━━━ RECORDED DATA

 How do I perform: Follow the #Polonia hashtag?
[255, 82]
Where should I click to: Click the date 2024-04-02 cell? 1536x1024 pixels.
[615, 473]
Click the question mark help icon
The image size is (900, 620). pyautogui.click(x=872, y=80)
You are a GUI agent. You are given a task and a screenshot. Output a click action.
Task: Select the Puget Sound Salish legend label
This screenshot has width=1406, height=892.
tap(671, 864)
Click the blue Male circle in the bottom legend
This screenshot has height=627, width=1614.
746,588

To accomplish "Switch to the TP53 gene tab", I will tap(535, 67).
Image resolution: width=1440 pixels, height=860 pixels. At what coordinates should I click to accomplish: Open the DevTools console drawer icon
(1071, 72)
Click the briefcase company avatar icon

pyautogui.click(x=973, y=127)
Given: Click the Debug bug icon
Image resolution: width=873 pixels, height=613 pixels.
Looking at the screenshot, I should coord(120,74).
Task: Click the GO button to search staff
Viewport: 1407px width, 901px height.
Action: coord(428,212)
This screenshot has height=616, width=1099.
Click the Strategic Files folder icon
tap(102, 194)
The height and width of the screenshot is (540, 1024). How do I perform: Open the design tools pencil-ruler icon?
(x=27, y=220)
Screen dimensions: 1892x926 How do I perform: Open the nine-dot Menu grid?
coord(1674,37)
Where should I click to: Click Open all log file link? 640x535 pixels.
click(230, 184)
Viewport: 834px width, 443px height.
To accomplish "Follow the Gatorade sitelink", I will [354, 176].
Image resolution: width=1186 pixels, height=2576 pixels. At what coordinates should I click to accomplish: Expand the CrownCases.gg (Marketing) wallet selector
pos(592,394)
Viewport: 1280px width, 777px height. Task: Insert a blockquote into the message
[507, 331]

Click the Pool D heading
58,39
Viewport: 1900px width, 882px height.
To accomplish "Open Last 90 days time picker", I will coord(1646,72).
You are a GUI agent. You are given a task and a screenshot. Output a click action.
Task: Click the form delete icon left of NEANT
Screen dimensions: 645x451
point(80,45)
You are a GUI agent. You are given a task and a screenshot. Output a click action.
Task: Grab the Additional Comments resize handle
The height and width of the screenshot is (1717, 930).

━━━━━━

WORK TO BE COMPLETED: Please retype exactly the line containing "Given: Click the Debug bug icon" and each line after it to the end of the records, and nothing more.

SOLVED PROBLEM:
Given: Click the Debug bug icon
Image resolution: width=873 pixels, height=613 pixels.
Looking at the screenshot, I should coord(120,74).
Task: Click the GO button to search staff
Viewport: 1407px width, 901px height.
Action: coord(428,212)
This screenshot has height=616, width=1099.
Click the Strategic Files folder icon
tap(102, 194)
The height and width of the screenshot is (540, 1024). How do I perform: Open the design tools pencil-ruler icon?
(x=27, y=220)
Screen dimensions: 1892x926 How do I perform: Open the nine-dot Menu grid?
coord(1674,37)
Where should I click to: Click Open all log file link? 640x535 pixels.
click(230, 184)
Viewport: 834px width, 443px height.
To accomplish "Follow the Gatorade sitelink", I will [354, 176].
Image resolution: width=1186 pixels, height=2576 pixels. At what coordinates should I click to accomplish: Expand the CrownCases.gg (Marketing) wallet selector
pos(592,394)
Viewport: 1280px width, 777px height. Task: Insert a blockquote into the message
[507, 331]

Click the Pool D heading
58,39
Viewport: 1900px width, 882px height.
To accomplish "Open Last 90 days time picker", I will coord(1646,72).
You are a GUI agent. You are given a task and a screenshot. Output a click action.
Task: Click the form delete icon left of NEANT
Screen dimensions: 645x451
point(80,45)
You are a GUI agent. You are given a task and a screenshot. Output a click action.
Task: Grab the Additional Comments resize handle
The height and width of the screenshot is (1717, 930).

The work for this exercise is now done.